__EXERCISE INSTRUCTIONS__
Every line of the data below that holds the string "DEEP" needs to be reported.

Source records
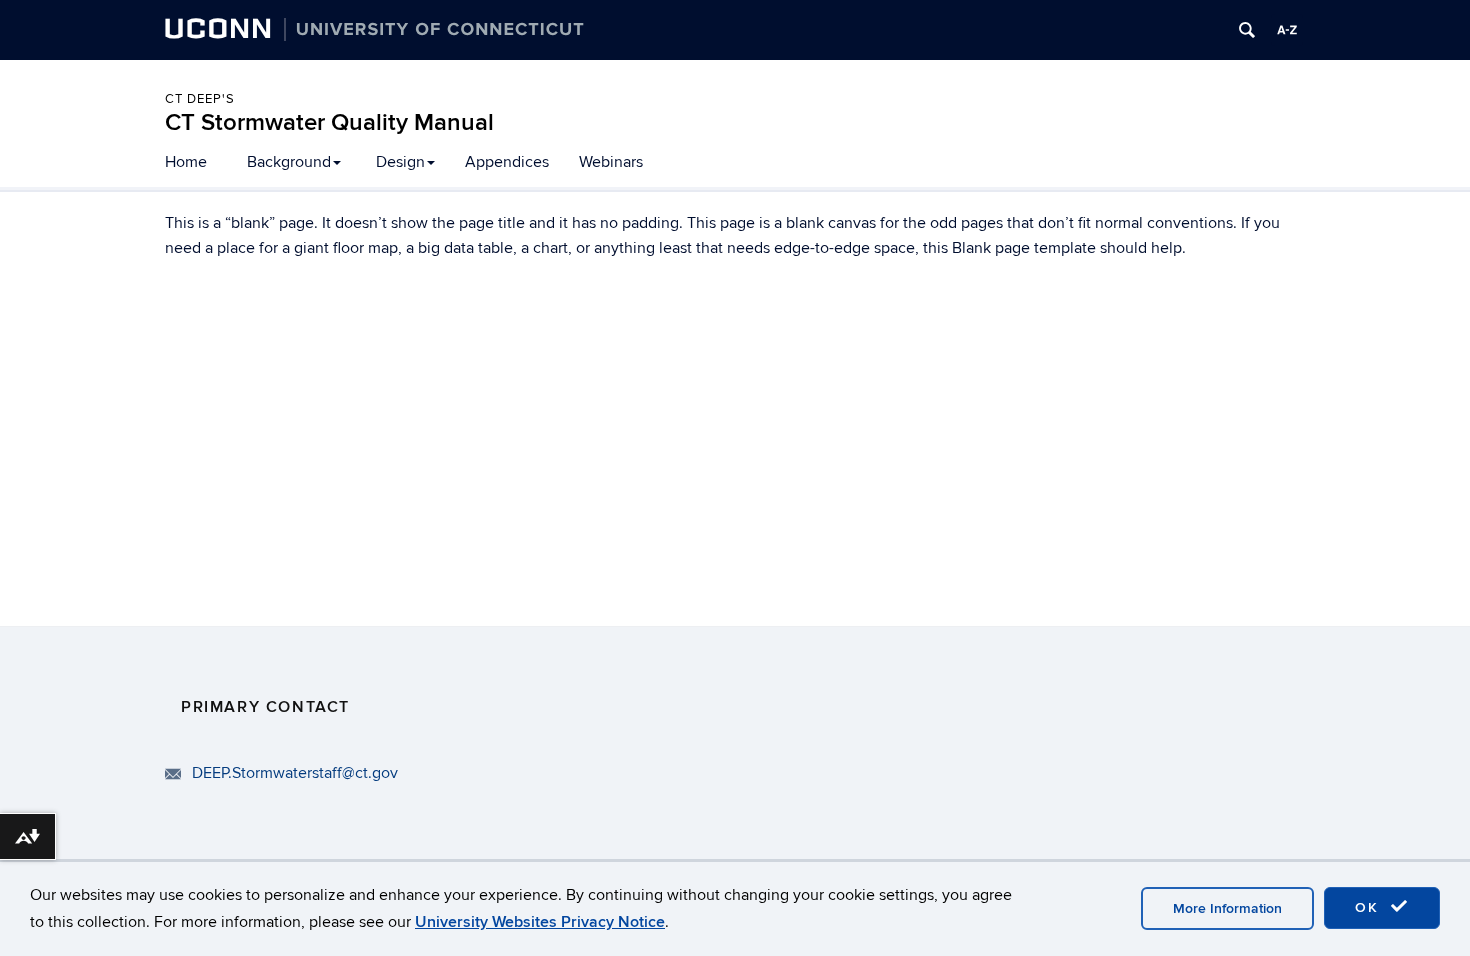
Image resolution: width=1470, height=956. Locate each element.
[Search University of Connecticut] (1247, 30)
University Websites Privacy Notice (540, 922)
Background (289, 162)
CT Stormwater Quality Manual (329, 122)
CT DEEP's (200, 99)
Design (400, 162)
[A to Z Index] (1287, 30)
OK (1370, 907)
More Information (1227, 908)
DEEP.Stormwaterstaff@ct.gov (295, 773)
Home (186, 162)
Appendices (507, 162)
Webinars (611, 162)
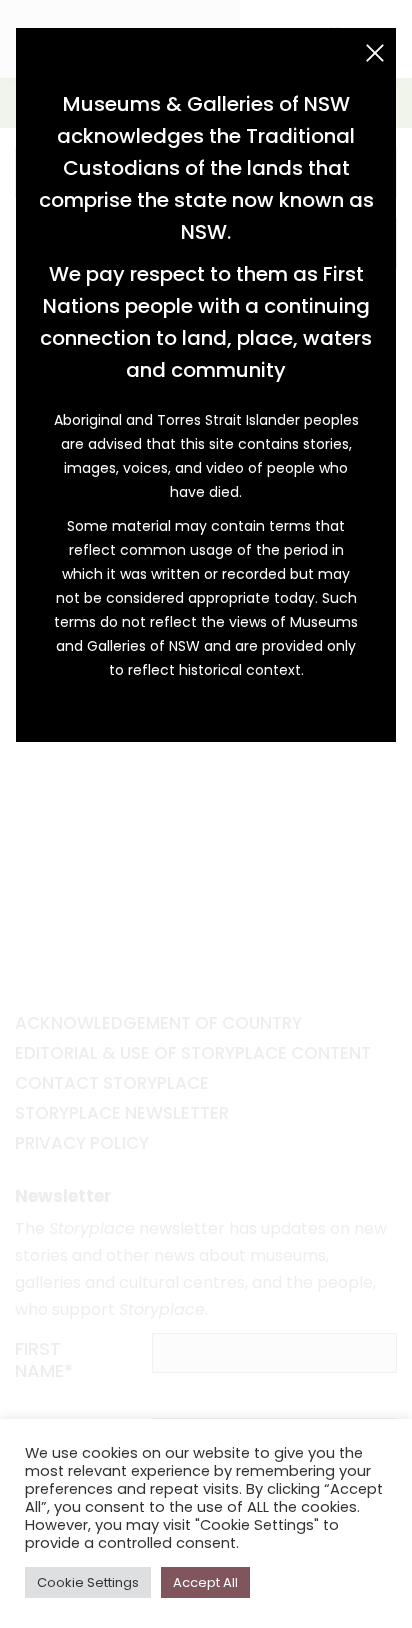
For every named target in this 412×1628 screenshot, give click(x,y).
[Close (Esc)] (375, 53)
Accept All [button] (205, 1582)
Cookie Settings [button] (88, 1582)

__WRITTEN SOLUTION__
CT DEEP's (200, 99)
DEEP.Stormwaterstaff@ct.gov (295, 773)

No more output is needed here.